Pour le président et le secrétaire général de l’AMTRI, le problème dépasse cette volonté de reprendre des parts de marché aux transporteurs marocains.

"C’est une guerre économique contre le transport, certes, mais aussi contre le produit marocain. Pour les légumes par exemple, la campagne des Espagnols va démarrer dans peu de temps. Et dès que leur campagne commence, 20% à 30% de leurs camions ne rentrent plus au Maroc, car ils sont occupés. C’est donc la tomate marocaine qui est menacée si les camionneurs marocains ne parviennent plus à faire le job. À partir de décembre, il n'y aura peut-être plus de tomates du Maroc en Europe", appréhendent nos deux transporteurs.

L’Angleterre, la face cachée de la guerre commerciale

D’autant plus, nous révèlent nos sources, que les Espagnols ont une dent contre le Maroc qui a commencé à commercer directement avec l’Angleterre, les concurrençant sur l’un de leurs plus gros marchés.
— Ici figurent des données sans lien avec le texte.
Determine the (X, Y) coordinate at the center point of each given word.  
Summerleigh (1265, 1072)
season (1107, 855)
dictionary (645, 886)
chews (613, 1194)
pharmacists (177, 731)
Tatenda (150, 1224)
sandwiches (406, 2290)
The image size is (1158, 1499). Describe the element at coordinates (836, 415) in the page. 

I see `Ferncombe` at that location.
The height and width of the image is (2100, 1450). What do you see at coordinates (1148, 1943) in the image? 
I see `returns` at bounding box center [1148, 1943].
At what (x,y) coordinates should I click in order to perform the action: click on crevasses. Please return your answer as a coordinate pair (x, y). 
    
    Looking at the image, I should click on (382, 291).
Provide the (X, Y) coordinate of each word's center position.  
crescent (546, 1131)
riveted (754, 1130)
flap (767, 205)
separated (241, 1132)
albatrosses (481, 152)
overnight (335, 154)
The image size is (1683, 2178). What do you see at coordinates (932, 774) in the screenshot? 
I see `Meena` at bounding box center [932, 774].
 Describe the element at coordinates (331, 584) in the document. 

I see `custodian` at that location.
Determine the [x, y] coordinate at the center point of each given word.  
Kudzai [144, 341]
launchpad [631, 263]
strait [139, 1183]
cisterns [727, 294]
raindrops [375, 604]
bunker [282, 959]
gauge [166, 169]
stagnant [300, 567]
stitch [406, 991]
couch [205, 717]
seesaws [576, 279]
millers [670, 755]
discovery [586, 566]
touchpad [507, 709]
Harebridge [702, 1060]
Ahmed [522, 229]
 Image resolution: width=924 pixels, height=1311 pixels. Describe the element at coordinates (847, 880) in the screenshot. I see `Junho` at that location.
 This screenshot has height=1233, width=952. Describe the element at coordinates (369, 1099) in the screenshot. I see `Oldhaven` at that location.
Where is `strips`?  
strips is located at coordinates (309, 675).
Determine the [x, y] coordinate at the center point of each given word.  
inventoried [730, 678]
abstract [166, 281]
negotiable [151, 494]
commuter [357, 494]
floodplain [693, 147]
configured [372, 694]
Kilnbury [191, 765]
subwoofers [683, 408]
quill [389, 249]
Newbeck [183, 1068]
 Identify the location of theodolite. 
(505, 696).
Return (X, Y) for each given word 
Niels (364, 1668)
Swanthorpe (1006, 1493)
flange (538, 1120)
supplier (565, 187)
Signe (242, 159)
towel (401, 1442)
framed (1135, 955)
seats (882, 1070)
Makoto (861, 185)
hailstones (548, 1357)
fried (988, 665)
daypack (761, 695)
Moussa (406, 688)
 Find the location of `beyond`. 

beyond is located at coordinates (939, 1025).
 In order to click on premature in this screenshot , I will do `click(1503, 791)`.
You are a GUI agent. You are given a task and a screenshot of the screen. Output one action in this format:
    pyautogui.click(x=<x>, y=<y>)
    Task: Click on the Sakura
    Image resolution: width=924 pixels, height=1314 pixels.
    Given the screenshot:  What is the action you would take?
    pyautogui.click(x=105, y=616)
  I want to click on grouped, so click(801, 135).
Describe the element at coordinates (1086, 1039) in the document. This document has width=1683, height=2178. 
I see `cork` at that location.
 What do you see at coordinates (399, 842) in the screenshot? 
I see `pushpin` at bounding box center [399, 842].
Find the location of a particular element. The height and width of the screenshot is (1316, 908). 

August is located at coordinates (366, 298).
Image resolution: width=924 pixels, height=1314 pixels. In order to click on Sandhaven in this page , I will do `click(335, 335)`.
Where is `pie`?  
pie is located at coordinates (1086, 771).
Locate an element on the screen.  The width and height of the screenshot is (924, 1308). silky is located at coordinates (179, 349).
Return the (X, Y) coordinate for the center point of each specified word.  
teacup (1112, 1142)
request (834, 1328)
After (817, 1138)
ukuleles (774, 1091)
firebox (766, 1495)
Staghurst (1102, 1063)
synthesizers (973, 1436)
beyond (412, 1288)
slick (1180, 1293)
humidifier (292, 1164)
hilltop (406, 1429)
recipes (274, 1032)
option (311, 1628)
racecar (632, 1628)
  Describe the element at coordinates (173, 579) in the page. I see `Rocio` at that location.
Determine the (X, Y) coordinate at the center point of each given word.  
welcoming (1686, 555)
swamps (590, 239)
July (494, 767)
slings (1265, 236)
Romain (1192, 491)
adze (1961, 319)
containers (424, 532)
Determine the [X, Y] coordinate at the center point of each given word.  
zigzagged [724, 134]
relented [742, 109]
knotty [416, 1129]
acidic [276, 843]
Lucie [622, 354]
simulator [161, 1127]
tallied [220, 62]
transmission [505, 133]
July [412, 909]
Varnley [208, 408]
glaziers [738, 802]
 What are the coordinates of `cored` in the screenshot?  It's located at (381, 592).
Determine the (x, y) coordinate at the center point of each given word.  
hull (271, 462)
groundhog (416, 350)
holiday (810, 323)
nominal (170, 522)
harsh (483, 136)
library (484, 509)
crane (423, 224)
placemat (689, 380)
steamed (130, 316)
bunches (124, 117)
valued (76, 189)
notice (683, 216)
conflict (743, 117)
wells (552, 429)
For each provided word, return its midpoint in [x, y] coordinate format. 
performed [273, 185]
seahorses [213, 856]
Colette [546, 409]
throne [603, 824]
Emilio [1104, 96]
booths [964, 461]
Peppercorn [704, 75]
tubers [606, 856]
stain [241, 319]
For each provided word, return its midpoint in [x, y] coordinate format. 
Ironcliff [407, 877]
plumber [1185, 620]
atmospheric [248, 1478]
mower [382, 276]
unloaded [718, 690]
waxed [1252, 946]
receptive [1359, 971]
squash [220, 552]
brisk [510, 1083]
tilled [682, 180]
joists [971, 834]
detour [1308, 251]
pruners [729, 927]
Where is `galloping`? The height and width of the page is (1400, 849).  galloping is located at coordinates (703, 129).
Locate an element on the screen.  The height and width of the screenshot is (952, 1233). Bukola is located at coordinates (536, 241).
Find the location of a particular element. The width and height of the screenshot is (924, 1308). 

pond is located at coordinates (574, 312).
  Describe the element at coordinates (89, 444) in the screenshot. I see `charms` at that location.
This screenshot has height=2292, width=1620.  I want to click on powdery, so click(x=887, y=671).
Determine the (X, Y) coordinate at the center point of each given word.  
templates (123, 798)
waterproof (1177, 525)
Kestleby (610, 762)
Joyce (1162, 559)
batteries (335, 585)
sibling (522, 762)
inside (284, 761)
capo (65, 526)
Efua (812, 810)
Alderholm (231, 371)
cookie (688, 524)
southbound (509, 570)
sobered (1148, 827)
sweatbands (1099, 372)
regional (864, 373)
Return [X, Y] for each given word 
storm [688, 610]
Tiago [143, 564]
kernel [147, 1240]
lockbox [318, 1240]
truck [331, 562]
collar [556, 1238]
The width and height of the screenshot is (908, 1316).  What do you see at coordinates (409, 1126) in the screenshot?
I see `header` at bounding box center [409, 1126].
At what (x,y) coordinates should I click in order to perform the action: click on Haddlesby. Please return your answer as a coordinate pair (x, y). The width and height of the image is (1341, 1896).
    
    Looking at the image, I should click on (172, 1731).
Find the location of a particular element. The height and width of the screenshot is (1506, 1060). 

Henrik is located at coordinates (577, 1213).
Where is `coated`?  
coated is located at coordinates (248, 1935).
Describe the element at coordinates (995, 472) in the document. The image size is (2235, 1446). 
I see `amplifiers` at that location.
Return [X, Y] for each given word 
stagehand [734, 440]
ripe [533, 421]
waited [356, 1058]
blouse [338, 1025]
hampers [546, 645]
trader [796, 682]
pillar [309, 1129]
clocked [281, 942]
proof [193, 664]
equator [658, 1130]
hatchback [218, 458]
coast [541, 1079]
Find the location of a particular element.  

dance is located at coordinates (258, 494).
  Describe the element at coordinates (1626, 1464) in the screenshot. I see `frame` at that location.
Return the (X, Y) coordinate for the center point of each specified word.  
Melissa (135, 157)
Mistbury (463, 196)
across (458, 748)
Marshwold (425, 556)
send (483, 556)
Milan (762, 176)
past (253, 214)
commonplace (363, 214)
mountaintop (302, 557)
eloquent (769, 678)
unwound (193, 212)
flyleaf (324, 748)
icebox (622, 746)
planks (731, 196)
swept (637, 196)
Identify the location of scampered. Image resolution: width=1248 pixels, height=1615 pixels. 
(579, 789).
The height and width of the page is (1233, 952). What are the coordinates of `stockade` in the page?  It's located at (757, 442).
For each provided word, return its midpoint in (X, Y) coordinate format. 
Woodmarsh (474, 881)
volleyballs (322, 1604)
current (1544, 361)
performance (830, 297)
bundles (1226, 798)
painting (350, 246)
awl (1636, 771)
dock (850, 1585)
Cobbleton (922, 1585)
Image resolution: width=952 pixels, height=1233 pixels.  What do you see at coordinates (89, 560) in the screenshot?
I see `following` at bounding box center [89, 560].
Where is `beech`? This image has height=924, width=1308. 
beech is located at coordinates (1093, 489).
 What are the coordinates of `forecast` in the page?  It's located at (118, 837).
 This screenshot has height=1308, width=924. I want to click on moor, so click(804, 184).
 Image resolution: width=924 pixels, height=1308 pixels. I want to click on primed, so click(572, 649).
"L’Angleterre fait partie intégrante de la guerre que se livrent le Maroc et l’Espagne. La tomate que l’on exporte aujourd’hui directement en Angleterre s'écoule au détriment de la tomate espagnole. Cette année, il y a plus de 30% de volume, tous produits confondus. Cela s’est fait grâce au Brexit. Et cela entre dans l’équation des Européens, surtout que le marché anglais est très important pour les Espagnols. Avant, la tomate marocaine partait en Espagne, changeait d’emballage et partait en Angleterre. Les choses ont changé aujourd’hui, et les Espagnols sont furieux contre cela", expliquent nos sources.

La guerre européenne contre la tomate marocaine ne s’arrête pas là. En plus des freins à l’export, les Européens sont en train d’investir massivement dans la production de primeurs, sur des périodes qui coïncident avec la saison marocaine, comme nous le confie le président de l’APEFEL.

"Les Européens sont en train d’investir dans des serres très sophistiquées qui peuvent travailler lors de la période des primeurs. Cela va nous faire de la concurrence directe et un peu déséquilibrée, car ces producteurs bénéficient de plusieurs avantages : ils ont des crédits à des taux très bas, des différés, des durées de crédit très longues… C’est le cas aux Pays-Bas, au Benelux, en Belgique et en France. Et la superficie ne fait qu’augmenter d’année en année", signale Khalid Saidi.

Face à l’ensemble de ces menaces, producteurs et transporteurs en appellent désormais à l'intervention de la diplomatie, des pouvoirs publics et des ministères de tutelle notamment.